All meds can have side effects. Those that do, have them for some people and not others. All meds on the market on on the market because they have been shown to be helpful significantly more than harmful to at least some group of people. Maybe I should let my current rehab patient with schizoaffective disorder just go back to screaming and trying to climb out of bed because they think we are making them drink blood instead of water, and try vitamins and a good diet (which will be thrown across the room for fear they are deadly poison)? Would that be kindness?? And because of this underlying disorder, the low dose SSRI we normally use for people who have PTSD made her worse instead of better, maybe I should never help anyone else with that class of drug again, instead of just stopping it in her case?? Might that not be cruel to people who need to get their serotonin levels back up to where they can feel OK and function again?
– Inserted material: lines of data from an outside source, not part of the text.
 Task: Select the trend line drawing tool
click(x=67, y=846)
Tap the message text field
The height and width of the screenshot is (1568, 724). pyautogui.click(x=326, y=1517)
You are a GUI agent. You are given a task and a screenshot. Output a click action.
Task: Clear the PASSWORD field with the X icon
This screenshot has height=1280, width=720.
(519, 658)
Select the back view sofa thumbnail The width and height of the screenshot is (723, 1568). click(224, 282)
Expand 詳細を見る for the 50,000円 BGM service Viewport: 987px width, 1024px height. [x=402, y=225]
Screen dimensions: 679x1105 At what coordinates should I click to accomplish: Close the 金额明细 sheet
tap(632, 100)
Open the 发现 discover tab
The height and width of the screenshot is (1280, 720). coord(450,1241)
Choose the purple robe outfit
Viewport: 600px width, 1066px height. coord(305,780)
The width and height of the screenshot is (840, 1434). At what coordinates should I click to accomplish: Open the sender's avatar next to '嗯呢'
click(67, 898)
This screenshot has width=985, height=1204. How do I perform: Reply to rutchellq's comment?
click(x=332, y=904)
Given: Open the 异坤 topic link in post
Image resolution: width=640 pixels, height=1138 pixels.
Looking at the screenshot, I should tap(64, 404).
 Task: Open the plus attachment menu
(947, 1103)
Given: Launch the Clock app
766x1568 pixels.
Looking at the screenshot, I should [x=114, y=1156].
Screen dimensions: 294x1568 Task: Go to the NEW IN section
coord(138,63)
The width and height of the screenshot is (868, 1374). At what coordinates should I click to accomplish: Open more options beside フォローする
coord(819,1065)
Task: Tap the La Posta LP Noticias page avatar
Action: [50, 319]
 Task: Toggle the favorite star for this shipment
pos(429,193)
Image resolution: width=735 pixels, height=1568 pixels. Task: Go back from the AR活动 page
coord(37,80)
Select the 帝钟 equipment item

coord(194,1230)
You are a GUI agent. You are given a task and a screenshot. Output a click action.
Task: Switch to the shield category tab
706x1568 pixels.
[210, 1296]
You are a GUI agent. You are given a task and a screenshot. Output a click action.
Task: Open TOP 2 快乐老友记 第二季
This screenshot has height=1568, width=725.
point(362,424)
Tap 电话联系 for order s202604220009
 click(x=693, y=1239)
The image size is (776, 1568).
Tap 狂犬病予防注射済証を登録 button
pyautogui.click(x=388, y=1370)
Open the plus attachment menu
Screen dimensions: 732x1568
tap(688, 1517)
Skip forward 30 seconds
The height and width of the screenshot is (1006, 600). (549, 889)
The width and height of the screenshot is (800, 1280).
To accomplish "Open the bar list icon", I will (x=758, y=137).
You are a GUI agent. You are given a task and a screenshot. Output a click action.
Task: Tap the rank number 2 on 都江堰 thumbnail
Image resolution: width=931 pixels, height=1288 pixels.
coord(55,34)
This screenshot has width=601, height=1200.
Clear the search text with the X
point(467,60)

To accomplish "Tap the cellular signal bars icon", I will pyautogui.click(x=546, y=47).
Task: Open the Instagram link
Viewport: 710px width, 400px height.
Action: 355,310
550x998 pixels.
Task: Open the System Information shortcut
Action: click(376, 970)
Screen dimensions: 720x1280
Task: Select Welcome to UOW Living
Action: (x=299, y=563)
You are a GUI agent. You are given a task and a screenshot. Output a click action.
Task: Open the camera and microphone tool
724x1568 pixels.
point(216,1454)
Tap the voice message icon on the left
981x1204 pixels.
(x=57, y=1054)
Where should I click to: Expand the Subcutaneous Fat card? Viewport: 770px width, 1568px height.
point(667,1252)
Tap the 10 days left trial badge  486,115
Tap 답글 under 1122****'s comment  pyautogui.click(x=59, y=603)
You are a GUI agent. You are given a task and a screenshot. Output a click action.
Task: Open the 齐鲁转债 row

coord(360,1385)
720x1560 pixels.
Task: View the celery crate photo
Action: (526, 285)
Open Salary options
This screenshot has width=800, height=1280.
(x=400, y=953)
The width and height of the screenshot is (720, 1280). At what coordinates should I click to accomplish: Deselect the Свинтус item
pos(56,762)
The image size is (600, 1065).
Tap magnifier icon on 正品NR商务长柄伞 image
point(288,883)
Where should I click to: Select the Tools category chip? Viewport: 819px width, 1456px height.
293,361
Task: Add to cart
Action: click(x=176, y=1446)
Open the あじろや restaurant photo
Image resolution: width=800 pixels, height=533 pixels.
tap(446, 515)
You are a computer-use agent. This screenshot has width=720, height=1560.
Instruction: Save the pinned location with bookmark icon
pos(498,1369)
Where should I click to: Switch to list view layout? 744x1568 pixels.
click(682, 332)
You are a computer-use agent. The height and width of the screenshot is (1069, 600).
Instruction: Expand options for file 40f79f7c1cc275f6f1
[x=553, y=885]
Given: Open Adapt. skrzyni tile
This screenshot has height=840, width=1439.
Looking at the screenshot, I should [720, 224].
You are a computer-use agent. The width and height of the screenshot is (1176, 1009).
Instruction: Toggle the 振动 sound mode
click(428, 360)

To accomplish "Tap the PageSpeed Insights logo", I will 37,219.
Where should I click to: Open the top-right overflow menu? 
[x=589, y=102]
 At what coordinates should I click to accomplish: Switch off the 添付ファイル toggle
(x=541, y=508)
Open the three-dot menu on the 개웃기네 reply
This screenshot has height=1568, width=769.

Drugs and side effects are a hot issue for me, both ways. I see people hurt by side effects being denied or ignored, and I also see people whose lives could be a lot better if they would try the medications that would help with their specific psychological or physical problem. I have a child who is in extreme pain from high stomach acid, making them arch their back and clench their teeth, and the parent does not want to give anything that is not "natural." I suppose we will try some aloe vera juice, and it might help a little, but we could have nearly complete relief within hours or days if we could use what we usually do.
Just saying that THOUGHTFUL, careful, intelligent use of medication can do a world of good and being against all meds all the time makes very very little sense and leads to needless suffering just as much as any of the side effects you mention.
They are medicated properly and at the exact
Intervals prescribed by doctors. Some facilities
Only medicate morning and night so be sure
She is being medicated correctly!!
God Bless You!!
Think I will join Denny and others for that wine!